→ **TASK DIRECTIONS**
Exactly the lines from the line containing "Image resolution: width=700" through the last line of the entries below should appear in the answer, reproduced verbatim.

Pixel coordinate grounding data:
-------------------------

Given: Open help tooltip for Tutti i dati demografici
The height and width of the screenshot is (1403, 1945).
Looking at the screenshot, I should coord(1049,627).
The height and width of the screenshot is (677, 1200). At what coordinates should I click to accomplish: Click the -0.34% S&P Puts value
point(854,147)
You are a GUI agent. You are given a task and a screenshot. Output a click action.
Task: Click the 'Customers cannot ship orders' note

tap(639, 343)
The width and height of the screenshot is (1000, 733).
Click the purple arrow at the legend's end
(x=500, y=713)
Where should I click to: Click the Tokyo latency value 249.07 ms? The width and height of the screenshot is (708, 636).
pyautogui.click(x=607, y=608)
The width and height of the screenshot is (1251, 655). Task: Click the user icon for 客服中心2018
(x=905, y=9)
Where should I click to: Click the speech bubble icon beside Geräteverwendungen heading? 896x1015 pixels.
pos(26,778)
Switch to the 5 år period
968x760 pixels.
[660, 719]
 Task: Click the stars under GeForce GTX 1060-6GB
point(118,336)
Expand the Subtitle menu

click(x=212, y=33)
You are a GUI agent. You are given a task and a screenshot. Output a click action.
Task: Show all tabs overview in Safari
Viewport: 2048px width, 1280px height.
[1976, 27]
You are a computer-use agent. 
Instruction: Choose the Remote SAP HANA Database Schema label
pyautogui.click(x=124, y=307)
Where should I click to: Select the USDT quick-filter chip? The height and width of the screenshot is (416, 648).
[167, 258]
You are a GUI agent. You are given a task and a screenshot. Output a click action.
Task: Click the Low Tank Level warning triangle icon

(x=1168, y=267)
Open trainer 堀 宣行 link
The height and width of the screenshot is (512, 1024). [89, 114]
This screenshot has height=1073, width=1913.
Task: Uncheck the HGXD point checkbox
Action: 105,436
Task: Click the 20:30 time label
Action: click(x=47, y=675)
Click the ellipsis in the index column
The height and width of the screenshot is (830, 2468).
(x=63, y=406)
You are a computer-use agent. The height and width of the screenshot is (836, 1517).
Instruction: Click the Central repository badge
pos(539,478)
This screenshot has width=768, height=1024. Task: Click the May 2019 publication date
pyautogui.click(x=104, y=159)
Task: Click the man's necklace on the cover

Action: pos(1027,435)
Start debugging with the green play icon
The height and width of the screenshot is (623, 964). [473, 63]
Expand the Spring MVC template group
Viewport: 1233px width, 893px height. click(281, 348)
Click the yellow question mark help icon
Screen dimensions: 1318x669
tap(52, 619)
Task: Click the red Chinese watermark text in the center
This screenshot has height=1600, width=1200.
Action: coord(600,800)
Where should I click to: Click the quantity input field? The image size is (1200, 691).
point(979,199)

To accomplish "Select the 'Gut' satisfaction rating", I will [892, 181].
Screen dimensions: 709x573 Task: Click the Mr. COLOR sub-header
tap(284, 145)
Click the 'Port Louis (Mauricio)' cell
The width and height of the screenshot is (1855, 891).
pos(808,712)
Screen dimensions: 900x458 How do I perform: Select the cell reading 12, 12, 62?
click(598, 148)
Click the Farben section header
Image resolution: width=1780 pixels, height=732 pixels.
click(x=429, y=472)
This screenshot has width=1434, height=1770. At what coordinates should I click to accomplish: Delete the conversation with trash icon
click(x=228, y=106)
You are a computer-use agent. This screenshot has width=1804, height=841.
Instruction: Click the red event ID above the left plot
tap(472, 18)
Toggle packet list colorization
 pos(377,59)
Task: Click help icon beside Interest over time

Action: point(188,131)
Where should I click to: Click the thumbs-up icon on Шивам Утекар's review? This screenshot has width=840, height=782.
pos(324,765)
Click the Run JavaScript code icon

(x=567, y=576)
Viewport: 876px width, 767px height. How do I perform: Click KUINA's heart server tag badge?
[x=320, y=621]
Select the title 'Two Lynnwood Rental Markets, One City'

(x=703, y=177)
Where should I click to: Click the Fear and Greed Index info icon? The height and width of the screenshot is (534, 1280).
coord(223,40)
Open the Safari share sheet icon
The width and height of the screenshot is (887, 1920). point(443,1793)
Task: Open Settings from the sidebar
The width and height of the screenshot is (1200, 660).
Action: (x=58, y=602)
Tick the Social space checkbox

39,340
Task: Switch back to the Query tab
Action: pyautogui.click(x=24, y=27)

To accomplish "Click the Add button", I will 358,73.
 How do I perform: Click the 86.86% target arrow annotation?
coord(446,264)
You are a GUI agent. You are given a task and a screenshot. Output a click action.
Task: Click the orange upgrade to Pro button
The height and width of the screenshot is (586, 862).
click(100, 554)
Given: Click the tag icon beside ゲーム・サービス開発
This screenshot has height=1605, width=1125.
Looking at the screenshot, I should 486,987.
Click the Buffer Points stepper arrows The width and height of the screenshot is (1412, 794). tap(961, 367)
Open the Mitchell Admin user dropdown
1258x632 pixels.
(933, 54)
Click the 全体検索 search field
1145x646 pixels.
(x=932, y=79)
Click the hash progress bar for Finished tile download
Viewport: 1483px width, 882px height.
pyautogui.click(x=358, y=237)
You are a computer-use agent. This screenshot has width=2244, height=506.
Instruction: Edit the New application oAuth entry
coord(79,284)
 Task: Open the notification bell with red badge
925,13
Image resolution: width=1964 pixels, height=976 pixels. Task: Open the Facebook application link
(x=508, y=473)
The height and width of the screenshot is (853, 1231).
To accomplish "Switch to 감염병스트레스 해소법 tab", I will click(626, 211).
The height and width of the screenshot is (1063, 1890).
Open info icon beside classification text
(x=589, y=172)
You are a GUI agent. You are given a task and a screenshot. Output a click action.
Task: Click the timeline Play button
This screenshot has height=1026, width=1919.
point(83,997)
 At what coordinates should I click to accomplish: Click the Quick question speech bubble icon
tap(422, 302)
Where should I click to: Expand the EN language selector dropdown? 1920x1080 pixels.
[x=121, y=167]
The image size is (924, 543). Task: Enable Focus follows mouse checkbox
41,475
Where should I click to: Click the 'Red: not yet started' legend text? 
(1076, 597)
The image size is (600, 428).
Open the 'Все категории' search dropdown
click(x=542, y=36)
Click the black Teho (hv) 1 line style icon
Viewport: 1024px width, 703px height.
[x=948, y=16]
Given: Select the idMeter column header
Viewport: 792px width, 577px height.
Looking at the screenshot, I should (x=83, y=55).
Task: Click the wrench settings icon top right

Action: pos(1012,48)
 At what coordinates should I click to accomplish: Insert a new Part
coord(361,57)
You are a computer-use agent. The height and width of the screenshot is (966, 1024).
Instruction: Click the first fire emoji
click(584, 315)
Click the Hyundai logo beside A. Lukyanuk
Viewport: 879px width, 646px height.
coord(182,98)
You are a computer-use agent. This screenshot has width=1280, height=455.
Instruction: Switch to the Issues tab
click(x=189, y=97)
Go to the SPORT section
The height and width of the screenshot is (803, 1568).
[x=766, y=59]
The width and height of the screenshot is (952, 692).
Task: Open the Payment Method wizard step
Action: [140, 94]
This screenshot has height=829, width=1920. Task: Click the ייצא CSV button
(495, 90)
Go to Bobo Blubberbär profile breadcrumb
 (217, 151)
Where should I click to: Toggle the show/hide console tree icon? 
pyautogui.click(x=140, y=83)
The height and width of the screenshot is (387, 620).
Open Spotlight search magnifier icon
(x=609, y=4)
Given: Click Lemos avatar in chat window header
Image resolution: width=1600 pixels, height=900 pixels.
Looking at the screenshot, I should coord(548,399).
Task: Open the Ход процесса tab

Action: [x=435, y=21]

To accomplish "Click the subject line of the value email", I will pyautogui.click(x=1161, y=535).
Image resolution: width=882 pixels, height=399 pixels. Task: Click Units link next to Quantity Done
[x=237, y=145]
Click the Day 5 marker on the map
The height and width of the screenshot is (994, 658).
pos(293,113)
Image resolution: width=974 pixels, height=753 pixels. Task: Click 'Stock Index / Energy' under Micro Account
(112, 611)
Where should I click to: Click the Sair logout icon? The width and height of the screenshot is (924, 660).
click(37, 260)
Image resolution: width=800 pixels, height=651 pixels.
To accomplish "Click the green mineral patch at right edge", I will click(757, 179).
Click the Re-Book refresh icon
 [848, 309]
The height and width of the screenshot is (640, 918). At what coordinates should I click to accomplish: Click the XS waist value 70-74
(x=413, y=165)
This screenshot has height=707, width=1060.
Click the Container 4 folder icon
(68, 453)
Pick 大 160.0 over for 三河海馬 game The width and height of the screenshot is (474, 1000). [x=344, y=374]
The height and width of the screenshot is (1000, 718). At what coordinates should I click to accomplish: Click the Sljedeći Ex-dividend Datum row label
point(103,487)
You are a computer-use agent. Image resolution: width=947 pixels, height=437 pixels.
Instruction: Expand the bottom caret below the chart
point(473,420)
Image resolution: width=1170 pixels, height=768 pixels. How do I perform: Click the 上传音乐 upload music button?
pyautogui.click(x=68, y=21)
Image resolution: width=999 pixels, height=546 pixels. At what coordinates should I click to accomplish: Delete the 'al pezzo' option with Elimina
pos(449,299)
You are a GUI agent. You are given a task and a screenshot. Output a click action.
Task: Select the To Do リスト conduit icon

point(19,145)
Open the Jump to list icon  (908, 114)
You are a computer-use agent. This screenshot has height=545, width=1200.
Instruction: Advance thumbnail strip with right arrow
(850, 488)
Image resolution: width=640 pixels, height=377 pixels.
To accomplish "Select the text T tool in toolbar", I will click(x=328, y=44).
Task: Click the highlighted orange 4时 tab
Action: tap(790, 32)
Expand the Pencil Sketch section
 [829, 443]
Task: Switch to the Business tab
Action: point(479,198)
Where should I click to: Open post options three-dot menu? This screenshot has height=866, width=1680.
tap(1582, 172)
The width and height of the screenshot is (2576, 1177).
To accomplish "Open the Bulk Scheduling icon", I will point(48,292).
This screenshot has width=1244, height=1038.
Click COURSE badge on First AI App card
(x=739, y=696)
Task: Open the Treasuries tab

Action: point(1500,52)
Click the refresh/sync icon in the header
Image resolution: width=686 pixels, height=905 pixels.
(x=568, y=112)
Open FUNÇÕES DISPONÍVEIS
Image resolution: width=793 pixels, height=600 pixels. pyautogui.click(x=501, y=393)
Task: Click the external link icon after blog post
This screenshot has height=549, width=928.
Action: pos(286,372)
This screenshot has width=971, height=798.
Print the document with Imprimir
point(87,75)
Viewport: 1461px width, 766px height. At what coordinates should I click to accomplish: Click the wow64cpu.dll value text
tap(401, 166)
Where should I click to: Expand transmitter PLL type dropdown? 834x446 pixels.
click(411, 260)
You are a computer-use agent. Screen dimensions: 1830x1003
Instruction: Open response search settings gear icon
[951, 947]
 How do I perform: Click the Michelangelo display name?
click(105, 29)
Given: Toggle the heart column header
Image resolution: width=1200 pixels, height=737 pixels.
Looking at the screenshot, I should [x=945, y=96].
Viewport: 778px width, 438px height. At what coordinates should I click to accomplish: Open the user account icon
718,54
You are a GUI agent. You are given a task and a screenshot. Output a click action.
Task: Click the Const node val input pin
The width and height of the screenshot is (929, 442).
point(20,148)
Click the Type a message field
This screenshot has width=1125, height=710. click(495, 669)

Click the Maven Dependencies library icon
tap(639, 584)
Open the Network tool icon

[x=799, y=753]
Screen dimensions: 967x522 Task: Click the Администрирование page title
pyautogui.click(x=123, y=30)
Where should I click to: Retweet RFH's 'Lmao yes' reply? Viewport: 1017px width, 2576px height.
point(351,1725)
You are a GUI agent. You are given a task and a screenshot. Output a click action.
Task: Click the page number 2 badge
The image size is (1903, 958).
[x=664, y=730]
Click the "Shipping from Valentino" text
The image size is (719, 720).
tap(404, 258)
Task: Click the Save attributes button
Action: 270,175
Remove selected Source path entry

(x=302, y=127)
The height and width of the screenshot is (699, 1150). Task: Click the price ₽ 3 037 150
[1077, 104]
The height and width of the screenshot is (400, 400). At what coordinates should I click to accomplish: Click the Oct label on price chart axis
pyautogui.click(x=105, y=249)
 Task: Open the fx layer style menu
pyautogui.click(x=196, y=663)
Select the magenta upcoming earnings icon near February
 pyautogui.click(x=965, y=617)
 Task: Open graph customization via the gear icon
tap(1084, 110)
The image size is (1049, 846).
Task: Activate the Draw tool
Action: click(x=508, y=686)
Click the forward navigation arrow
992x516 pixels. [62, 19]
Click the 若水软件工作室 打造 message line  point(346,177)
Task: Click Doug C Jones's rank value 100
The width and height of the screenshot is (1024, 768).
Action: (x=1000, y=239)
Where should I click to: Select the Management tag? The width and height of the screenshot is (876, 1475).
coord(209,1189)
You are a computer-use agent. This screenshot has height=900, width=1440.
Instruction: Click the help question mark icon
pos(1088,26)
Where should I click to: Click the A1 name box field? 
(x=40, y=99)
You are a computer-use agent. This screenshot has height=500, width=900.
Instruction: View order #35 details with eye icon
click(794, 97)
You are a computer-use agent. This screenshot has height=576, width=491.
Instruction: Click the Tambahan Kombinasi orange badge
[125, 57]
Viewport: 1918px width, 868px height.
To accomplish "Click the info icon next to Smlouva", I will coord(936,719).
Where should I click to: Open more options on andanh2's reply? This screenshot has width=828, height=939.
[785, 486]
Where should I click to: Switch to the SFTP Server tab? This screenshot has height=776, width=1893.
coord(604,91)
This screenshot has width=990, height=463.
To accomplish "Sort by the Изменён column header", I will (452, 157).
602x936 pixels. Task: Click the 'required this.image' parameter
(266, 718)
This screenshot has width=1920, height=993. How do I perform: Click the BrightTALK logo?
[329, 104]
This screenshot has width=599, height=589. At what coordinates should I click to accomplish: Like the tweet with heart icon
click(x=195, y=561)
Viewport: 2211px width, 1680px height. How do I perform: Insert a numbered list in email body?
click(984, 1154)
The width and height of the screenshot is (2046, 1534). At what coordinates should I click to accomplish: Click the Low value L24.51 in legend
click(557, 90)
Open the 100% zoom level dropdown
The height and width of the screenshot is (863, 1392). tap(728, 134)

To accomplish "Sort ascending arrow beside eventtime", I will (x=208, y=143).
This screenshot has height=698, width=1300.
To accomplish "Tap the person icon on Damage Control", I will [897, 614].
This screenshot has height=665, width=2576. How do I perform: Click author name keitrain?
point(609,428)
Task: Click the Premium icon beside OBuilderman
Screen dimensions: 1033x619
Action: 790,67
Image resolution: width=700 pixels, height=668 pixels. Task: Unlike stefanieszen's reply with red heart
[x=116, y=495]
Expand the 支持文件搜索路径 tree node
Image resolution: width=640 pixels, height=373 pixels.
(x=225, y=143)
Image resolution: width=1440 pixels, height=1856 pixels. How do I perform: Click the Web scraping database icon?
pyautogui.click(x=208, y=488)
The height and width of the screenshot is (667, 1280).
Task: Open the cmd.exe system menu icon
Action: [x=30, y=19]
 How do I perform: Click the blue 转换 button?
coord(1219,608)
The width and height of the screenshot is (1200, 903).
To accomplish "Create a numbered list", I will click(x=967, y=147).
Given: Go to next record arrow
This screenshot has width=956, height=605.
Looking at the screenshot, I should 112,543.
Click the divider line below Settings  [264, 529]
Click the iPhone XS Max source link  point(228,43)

-------------------------

→ **SOLUTION FOR THIS PROBLEM**
Image resolution: width=700 pixels, height=668 pixels. Task: Unlike stefanieszen's reply with red heart
[x=116, y=495]
Expand the 支持文件搜索路径 tree node
Image resolution: width=640 pixels, height=373 pixels.
(x=225, y=143)
Image resolution: width=1440 pixels, height=1856 pixels. How do I perform: Click the Web scraping database icon?
pyautogui.click(x=208, y=488)
The height and width of the screenshot is (667, 1280).
Task: Open the cmd.exe system menu icon
Action: [x=30, y=19]
 How do I perform: Click the blue 转换 button?
coord(1219,608)
The width and height of the screenshot is (1200, 903).
To accomplish "Create a numbered list", I will click(x=967, y=147).
Given: Go to next record arrow
This screenshot has width=956, height=605.
Looking at the screenshot, I should 112,543.
Click the divider line below Settings  [264, 529]
Click the iPhone XS Max source link  point(228,43)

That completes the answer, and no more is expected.